On the other hand, our approach to this problem by masking the CSF effect proved to be feasible and robust. The “CSF fraction”-compensated f calculations in cortical/juxtacortical and enhancing tumour tissue were significantly lower than the original estimates in both TEs (P ≤ 0.0002), and interestingly, proved to be immune to any variability in TE. The compensated f values were higher than those experimentally reported by Le Bihan in a study of the cerebral cortex of a cat [26], and were lower than those found by Hales and Clark, who examined healthy young subjects—mean age, 27 years—using a TE of 120 ms at 1.5T after implementation of a CSF-suppressed inversion recovery (IR) pulse sequence [18]. The potential clinical attractiveness of the masked f maps compared to other methods employing IR pulse sequences for eliminating CSF flow-related artefacts is its relative simplicity [27]. CSF-suppressed DWI may fail to completely rule out the contaminating CSF signal, given the high diffusion constant of CSF and its non-laminar flow, which may have unpredictable effects on signal attenuation by IR DWI in the ventricles as well as in the sulcal interface [28, 29]. CSF-sensitized sequences demand higher TE values during the acquisition as well as increased bandwidth to account for adequate suppression of the inflow phenomenon.

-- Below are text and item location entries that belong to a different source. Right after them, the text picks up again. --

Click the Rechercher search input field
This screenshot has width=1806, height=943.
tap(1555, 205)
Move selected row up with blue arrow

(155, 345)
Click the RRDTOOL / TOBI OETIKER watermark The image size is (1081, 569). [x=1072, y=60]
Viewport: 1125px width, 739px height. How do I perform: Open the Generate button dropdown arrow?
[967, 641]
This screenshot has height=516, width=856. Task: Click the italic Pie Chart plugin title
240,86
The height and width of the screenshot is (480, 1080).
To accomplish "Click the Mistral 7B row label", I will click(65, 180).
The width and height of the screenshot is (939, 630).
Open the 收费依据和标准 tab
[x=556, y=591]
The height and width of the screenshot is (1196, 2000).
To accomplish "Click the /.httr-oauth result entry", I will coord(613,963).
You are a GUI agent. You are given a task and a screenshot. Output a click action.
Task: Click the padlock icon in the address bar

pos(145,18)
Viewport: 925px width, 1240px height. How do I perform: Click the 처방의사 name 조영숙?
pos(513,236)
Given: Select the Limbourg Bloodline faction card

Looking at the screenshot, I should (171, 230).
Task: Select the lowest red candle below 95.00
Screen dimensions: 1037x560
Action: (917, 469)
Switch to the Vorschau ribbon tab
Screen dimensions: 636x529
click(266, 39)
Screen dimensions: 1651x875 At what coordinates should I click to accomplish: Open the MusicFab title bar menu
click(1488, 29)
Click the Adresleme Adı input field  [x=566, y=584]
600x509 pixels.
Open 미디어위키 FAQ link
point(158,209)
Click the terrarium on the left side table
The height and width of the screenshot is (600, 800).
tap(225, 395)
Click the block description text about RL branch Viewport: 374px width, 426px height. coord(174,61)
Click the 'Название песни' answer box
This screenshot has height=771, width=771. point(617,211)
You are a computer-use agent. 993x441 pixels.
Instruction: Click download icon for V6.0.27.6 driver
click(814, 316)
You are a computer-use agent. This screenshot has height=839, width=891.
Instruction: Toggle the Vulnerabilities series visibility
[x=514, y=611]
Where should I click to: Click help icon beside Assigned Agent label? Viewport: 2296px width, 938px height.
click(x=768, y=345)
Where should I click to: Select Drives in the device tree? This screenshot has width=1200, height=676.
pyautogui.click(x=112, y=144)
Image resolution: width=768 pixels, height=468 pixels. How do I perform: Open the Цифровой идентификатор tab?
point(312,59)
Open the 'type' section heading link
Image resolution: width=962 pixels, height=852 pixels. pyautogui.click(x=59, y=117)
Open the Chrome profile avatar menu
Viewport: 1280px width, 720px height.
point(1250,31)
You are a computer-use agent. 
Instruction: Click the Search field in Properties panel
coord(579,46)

Moreover, they are vulnerable to eddy currents and motion artefacts (multi-shot EPI sequences in particular), which may, in turn, increase with the gradient strength used. An inversion pulse applied at the start of a DWI sequence may also result in differences in longitudinal magnetization relaxation times of blood and tissue (the magnitude of the attenuation may reach 30 %), which must then be accounted for in the post-processing, and likely result in reduced f values [23]. Furthermore, it has been demonstrated that the optimal inversion time (TI) is dependent on the region of the brain (e.g., cortical regions are better CSF-suppressed than ventricle regions with shorter TI), but at the same time must be sufficiently long to allow measurement of fresh inflowing blood with fully relaxed longitudinal magnetization at t = TI, resulting in an imperfect tradeoff for whole-brain CSF suppression [29].

Conclusion

In the present work, we confirmed our hypothesis regarding the dependence of IVIM-based calculation of f values on TE for normal brain tissue and brain tumours due to the complex interaction among CSF, blood, and tumour tissue. The f values were fairly constant on gadolinium-enhancing tumour tissue, whereas they showed large variation in cortical and juxtacortical voxels, chiefly representing grey matter voxels, and to a smaller extent in non-enhancing tumour/oedematous tissue. Based on our proposed method for masking voxels with pronounced TE susceptibility, accurate and echo-time-independent f values were obtained in all tissue types, including contrast-enhancing tumour tissue, grey and white matter.